Hay rasgos en nuestros líderes que nos resultan familiares, cercanos, comprensibles. Son manías, obsesiones o fijaciones que compartimos. Cuando las vemos reflejadas en el espejo nacional, tendemos a ser empáticos, porque suponemos que nuestra reacción sería similar a la que externan ellos. A mí me pasa con López Obrador cuando muestra impaciencia por la irritante imprecisión que ingenieros, arquitectos y proyectistas tienen con las obras públicas. Tiendo a darle la razón por esa compenetración psicológica. En México la indeterminación presupuestal y cronológica la comparten muchos oficios, desde el carpintero hasta el arquitecto; desde el mecánico hasta el ingeniero y es desconcertante. Probablemente la irritación sea un prejuicio derivado de la presunción de que los ingenieros y arquitectos son más precisos de lo que suelen ser las ciencias sociales en sus predicciones y proyecciones.
Entiendo al Presidente cuando muestra molestia porque lo que iba a ocurrir en determinada fecha no ocurre; o el costo para conseguirlo se incrementa de forma desproporcionada, como si el presupuesto original se hubiese hecho sobre las rodillas o no se hubiesen contemplado las contingencias que, desde nuestra lectura oblicua, debieron haberse vislumbrado. Entiendo su impaciencia. Incluso puedo comprender el ánimo que impulsó su decretazo: no quiere más pretextos de tipo administrativo o jurídico y retiró todos los obstáculos.
Naturalmente esta voluntad de que las cosas ocurran se topa con muchas restricciones en la realidad y en el caso de las obras públicas existe una desconexión entre los fines y los medios. Hace unos días, la encargada de negocios de la Embajada china, describió (en un artículo) las ventajas del modelo chino sobre el occidental. Entre otras, citaba que las decisiones se tomaban con base en la ciencia, que los encargados de ejecutarlas eran los más capacitados y que había una supervisión efectiva del poder. A todos nos maravilla la forma en que los chinos edifican infraestructura y supongo que para conseguir esa eficiencia habrá que agregar una capacidad financiera casi infinita y gobiernos musculosos capaces de imponer su decisión a cualquier privado.
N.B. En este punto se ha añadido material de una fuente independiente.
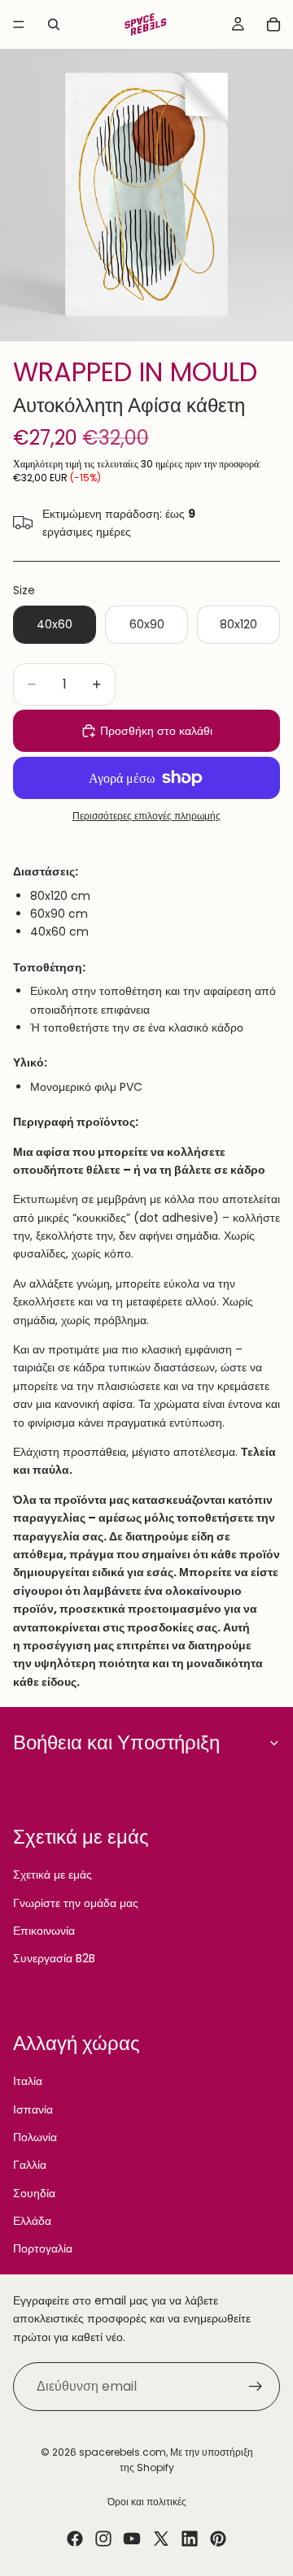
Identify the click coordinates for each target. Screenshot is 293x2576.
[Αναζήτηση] (54, 24)
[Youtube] (132, 2538)
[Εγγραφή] (255, 2387)
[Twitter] (161, 2538)
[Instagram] (103, 2538)
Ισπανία (33, 2109)
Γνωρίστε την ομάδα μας (75, 1903)
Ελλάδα (32, 2221)
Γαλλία (29, 2165)
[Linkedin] (189, 2538)
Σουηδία (34, 2193)
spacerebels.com (122, 2452)
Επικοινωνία (44, 1930)
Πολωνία (35, 2137)
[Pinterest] (218, 2538)
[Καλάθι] (273, 24)
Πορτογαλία (42, 2248)
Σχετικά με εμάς (52, 1874)
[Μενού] (18, 24)
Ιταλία (27, 2081)
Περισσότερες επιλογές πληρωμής (146, 816)
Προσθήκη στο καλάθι (156, 731)
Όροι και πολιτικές (146, 2502)
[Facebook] (75, 2538)
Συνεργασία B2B (54, 1958)
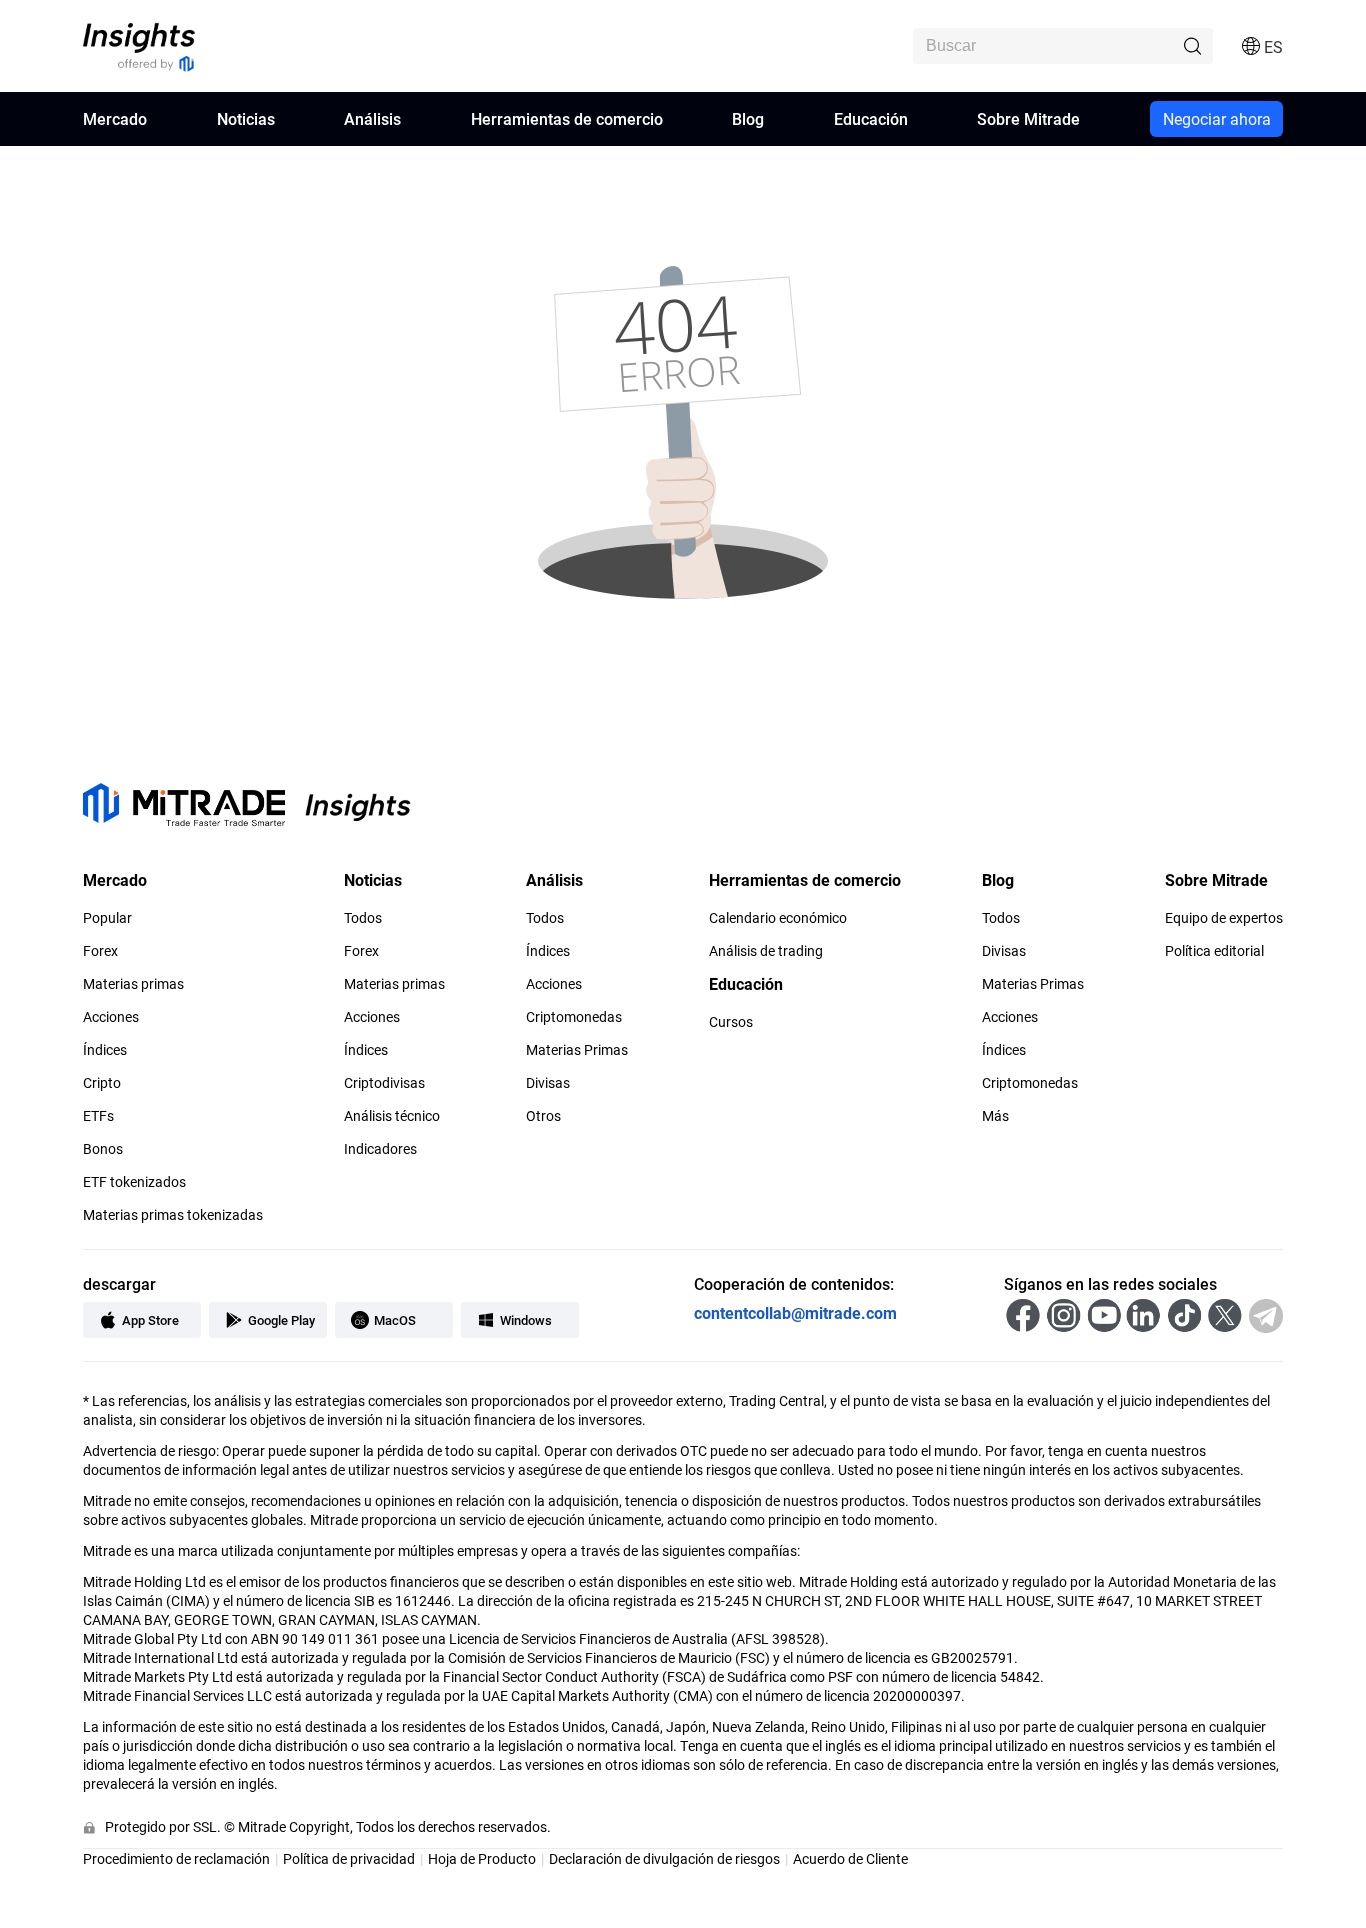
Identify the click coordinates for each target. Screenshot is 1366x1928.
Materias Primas (577, 1050)
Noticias (246, 118)
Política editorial (1214, 951)
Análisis (372, 118)
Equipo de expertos (1224, 918)
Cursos (731, 1022)
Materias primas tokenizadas (173, 1215)
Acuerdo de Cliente (850, 1858)
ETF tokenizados (134, 1182)
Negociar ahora (1217, 118)
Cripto (102, 1083)
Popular (107, 918)
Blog (748, 118)
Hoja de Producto (482, 1858)
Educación (871, 118)
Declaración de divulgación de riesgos (664, 1858)
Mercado (115, 118)
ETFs (98, 1116)
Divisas (548, 1083)
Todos (363, 918)
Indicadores (380, 1149)
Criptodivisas (384, 1083)
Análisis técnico (392, 1116)
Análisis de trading (766, 951)
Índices (105, 1050)
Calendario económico (778, 918)
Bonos (103, 1149)
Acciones (111, 1017)
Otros (543, 1116)
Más (995, 1116)
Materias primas (133, 984)
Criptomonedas (574, 1017)
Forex (100, 951)
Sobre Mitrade (1028, 118)
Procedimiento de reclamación (176, 1858)
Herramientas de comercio (567, 118)
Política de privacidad (349, 1858)
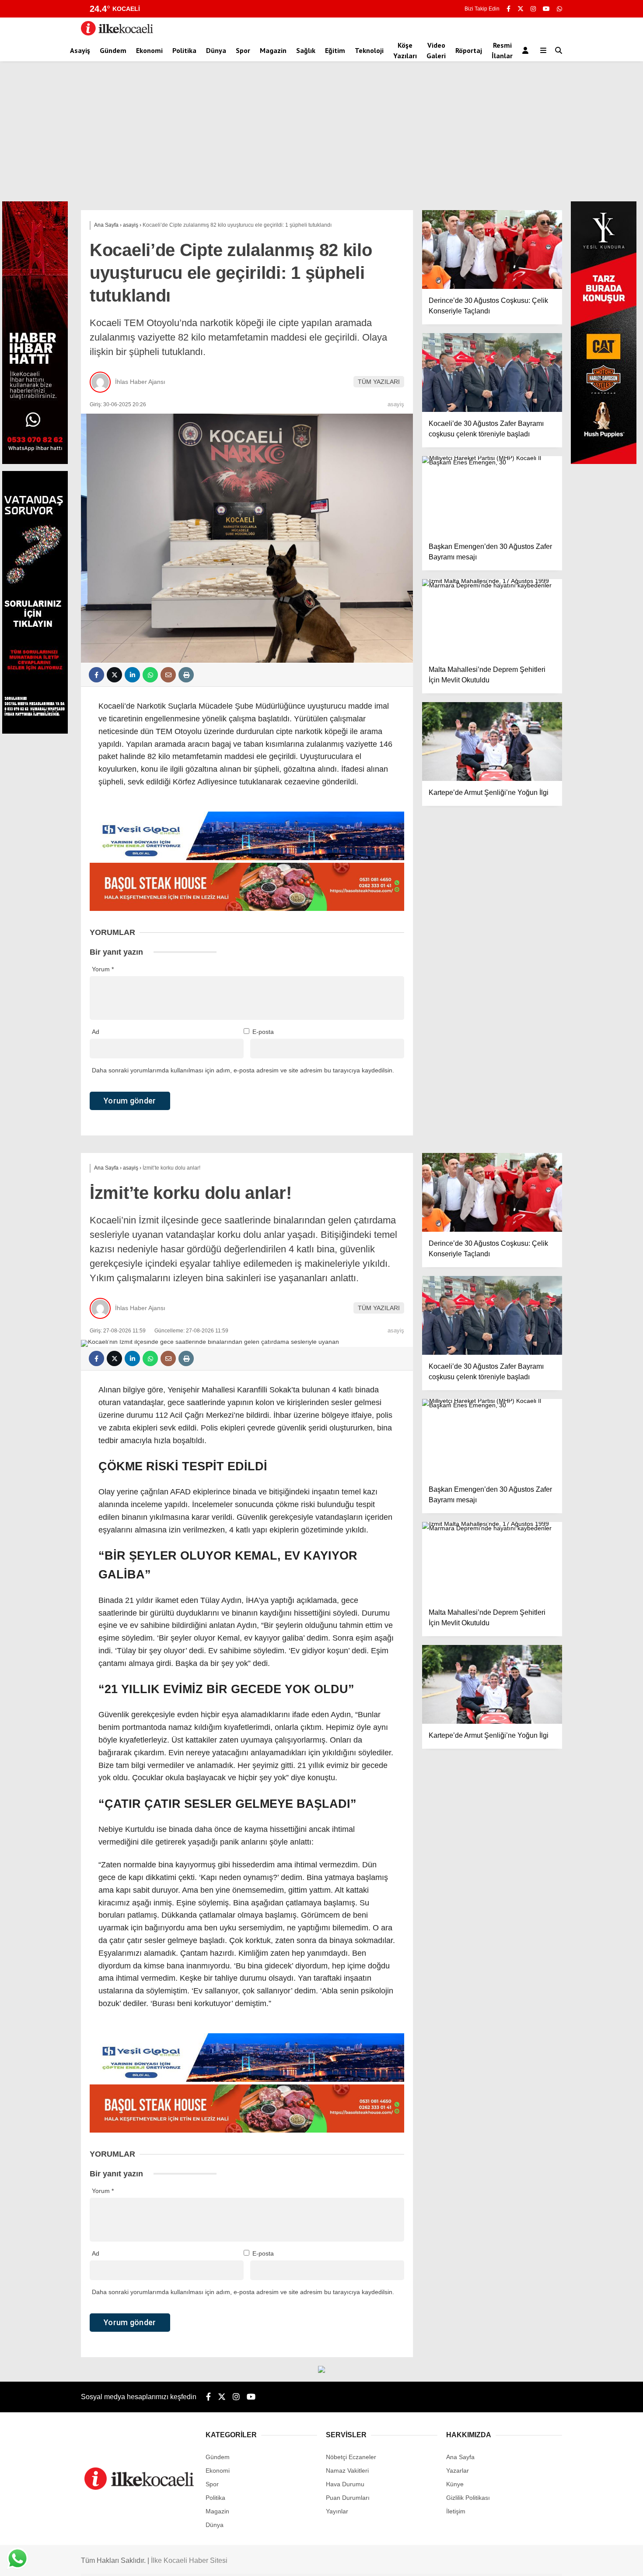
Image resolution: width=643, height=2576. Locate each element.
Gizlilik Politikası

En México la obsesión presidencial porque las cosas funcionen (que comparto) se topa con carencias como la limitación de recursos; es decir, pretende que las cosas salgan bien y a tiempo, pero gastar lo mínimo. Las decisiones no siempre se toman con carácter científico, en muchos casos son producto de las supersticiones del grupo en el poder y por supuesto es, cuando menos discutible, que al frente de los proyectos estén los más capacitados.
Hay pues mil razones para entender por qué las cosas no ocurren en tiempo y forma. Aunque yo comprenda la irritación presidencial, no puedo omitir una lectura alterna para entender por qué las obras públicas están sujetas a esta revisión permanente de tiempos y presupuestos.
Algún ingeniero podría preguntar al Presidente: ¿por qué no crecemos al 6% como lo prometió? o ¿por qué la impunidad no se reduce?, ¿por qué no mejora el desempeño escolar? Y el mandatario tendrá que contestar al ingeniero que las cosas no ocurren porque la realidad cambia y las previsiones son, en muchas ocasiones, hijas del optimismo y la realidad es siempre un bastardo del pesimismo. Casi siempre ocurre lo que no esperábamos. Así es que la respuesta sería: las cosas no ocurren porque no se ponen siempre los medios para que sucedan y la realidad cambiante obliga a que la planeación sea mucho más flexible en sus parámetros presupuestales y cronológicos. Así de simple. Pero Dios mío, cuánto nos cuesta entenderlo.